You you can not run it this way be it home, or a lab or an enterprise. It will not work!!
I already suggest you could try using the igmp proxy.. But if all you need is mdns discovery, then yeah avahi might work.. Can tell you that getting chrome to work across different L2 is going to be a PITA..
Use something else would be my suggestion. Not sure exactly in what context your using it in..
If you want pfsense to filter between the bridge.. Then your going to need another physical interface on your vm host, so you physically separate the L2 you want to filter/bridge between 2 physical networks via different switches.

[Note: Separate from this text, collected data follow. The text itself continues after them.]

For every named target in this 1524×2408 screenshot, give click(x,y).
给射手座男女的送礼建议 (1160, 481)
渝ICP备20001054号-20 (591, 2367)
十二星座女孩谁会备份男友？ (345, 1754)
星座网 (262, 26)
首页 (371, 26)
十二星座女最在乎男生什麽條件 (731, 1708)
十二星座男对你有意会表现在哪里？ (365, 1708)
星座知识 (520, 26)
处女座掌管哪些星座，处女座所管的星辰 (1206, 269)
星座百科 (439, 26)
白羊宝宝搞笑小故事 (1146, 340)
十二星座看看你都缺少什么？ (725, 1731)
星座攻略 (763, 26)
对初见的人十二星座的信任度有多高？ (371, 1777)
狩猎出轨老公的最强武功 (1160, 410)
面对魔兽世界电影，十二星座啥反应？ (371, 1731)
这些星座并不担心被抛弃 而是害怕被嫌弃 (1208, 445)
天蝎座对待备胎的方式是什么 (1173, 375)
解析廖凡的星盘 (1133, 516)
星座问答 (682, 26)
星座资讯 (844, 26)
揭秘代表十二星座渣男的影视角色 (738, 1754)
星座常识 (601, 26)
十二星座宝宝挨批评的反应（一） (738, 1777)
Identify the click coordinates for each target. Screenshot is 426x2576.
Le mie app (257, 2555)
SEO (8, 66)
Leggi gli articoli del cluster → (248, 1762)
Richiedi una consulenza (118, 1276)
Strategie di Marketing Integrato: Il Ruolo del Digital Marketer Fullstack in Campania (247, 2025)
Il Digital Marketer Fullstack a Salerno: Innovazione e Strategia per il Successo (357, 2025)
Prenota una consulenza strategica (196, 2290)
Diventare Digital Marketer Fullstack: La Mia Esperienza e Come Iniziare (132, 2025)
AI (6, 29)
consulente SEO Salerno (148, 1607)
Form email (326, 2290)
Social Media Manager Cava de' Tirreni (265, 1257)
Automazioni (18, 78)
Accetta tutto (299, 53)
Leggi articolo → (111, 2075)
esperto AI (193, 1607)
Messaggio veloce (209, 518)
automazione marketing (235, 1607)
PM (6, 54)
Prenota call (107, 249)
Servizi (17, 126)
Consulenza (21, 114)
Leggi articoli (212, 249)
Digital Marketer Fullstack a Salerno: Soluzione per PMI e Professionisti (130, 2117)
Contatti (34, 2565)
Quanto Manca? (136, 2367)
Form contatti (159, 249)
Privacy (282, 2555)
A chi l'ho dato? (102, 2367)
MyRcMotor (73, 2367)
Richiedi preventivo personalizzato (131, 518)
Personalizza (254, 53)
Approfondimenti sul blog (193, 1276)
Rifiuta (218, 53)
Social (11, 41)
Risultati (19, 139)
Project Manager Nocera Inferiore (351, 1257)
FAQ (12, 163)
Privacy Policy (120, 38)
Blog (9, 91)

Or a smart switch that you could isolate the L2 via different vlan tags.. You could then bridge across these 2 tags vlans and make them the same on pfsense doesn't have to know about the tags, etc.
So with a smart switch you could do something like this..
You create 2 different vlans on your switch.. You then isolate these different vlans on your esxi into port group for each vlan.. Then you connect these port groups to 2 different vnics on pfsense that not using tags.. esxi will strip the tags let the port groups handle the tags..
You bridge these interfaces on pfsense.. So you have 2 isolated L2, that you have bridged into a single L2 via pfsense.. So computer on Y not talk to X unless it goes through the pfsense bridge.. Now you can filter and say no Y can not talk nas on vlan X via L3 filtering..
But if your switch is not smart and can not isolate the vlans.. Then this can not work!!!